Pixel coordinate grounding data
□ □ □ □

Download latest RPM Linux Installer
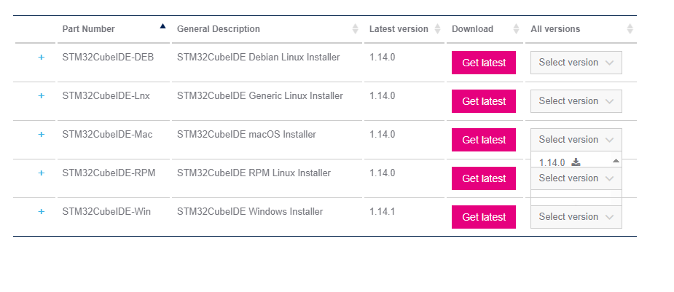674x292 pixels. pyautogui.click(x=484, y=178)
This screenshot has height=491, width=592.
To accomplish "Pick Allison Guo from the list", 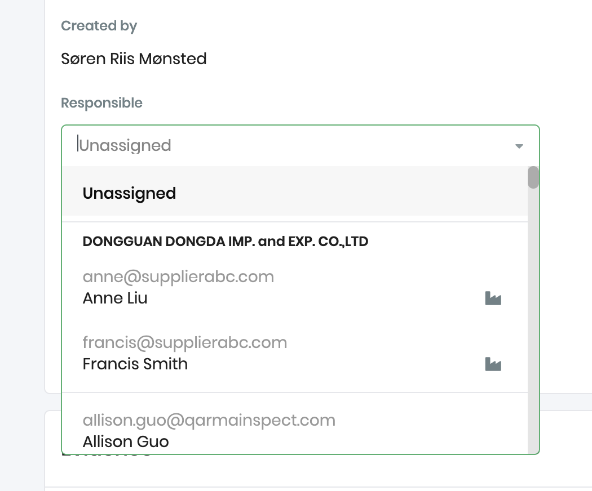I will pos(126,441).
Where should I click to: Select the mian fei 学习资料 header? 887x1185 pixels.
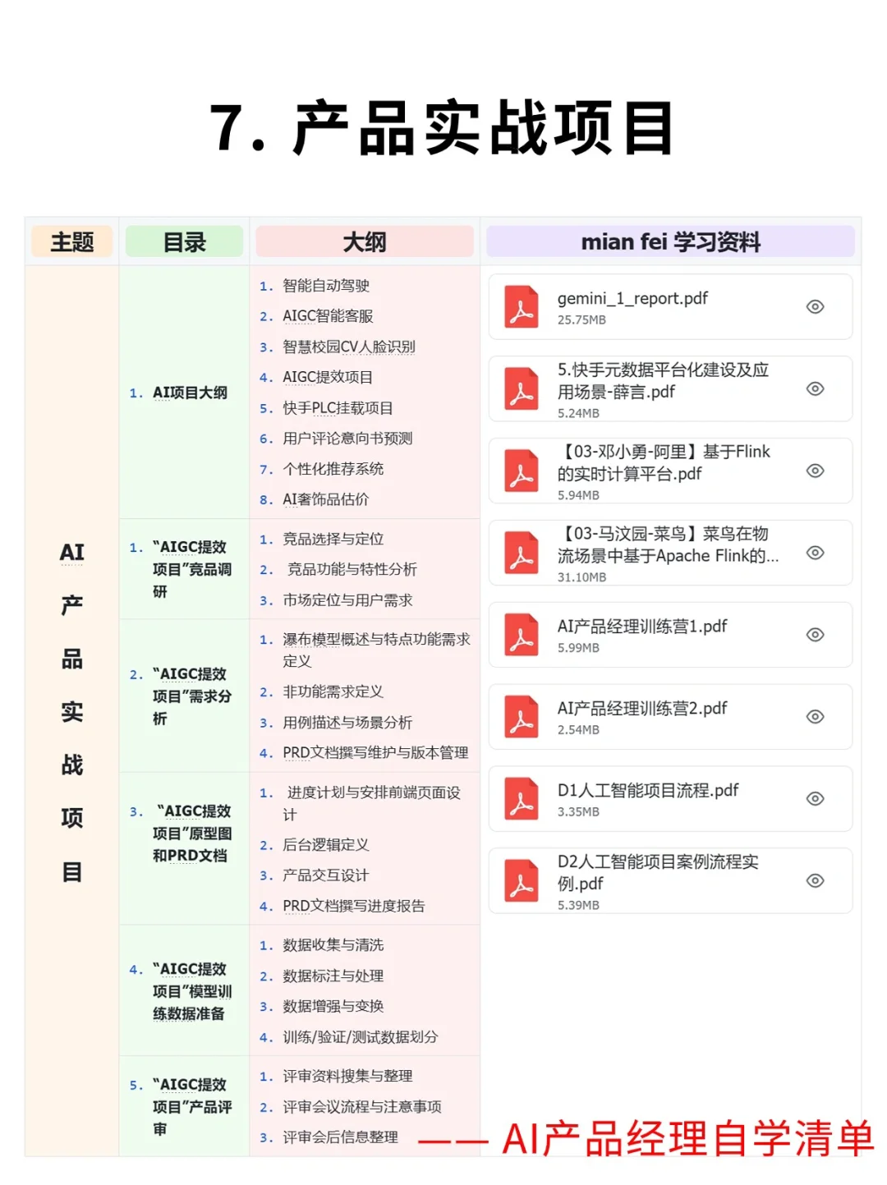(671, 241)
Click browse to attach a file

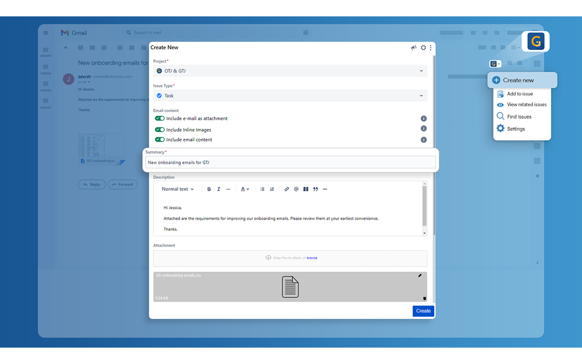(312, 258)
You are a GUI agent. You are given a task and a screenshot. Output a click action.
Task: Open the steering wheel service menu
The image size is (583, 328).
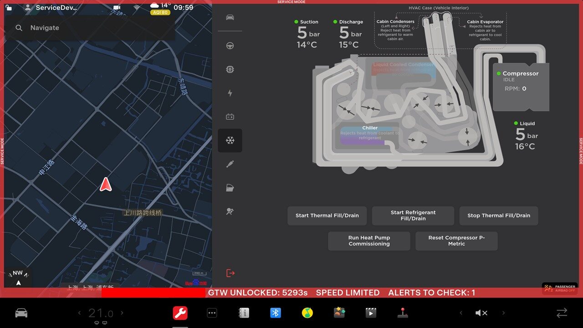tap(230, 46)
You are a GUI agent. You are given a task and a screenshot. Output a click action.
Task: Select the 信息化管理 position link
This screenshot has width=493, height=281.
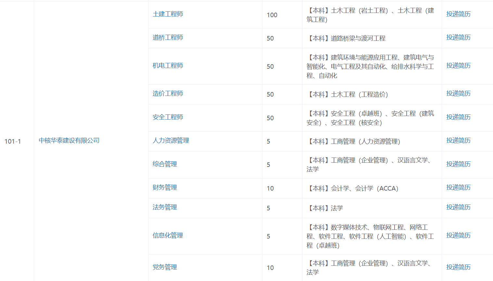[x=168, y=236]
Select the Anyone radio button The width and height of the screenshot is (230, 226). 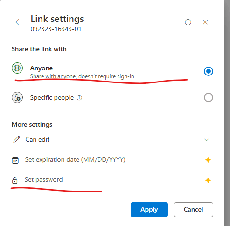209,71

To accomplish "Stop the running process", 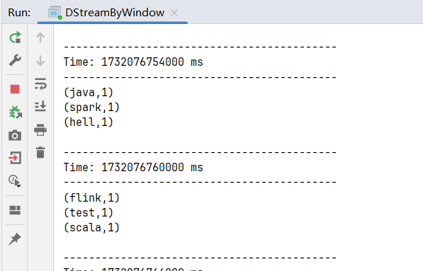I will coord(15,89).
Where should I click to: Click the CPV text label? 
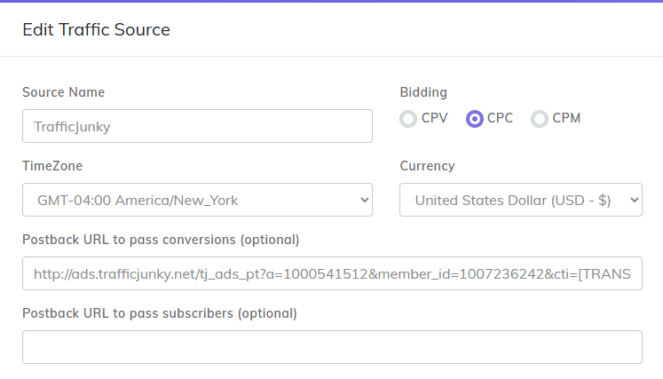(435, 118)
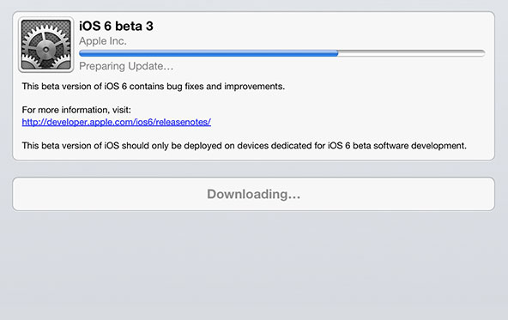Click the left starting edge of progress bar
This screenshot has width=508, height=320.
point(81,53)
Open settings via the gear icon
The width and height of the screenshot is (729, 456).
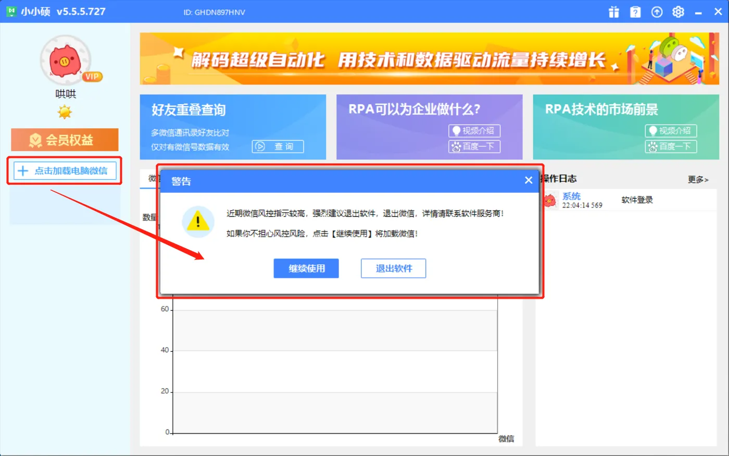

□ □ □ □

Problem requirements: Tally the lines in this data that hold the word "Open" and state only the count.

Answer for the task: 2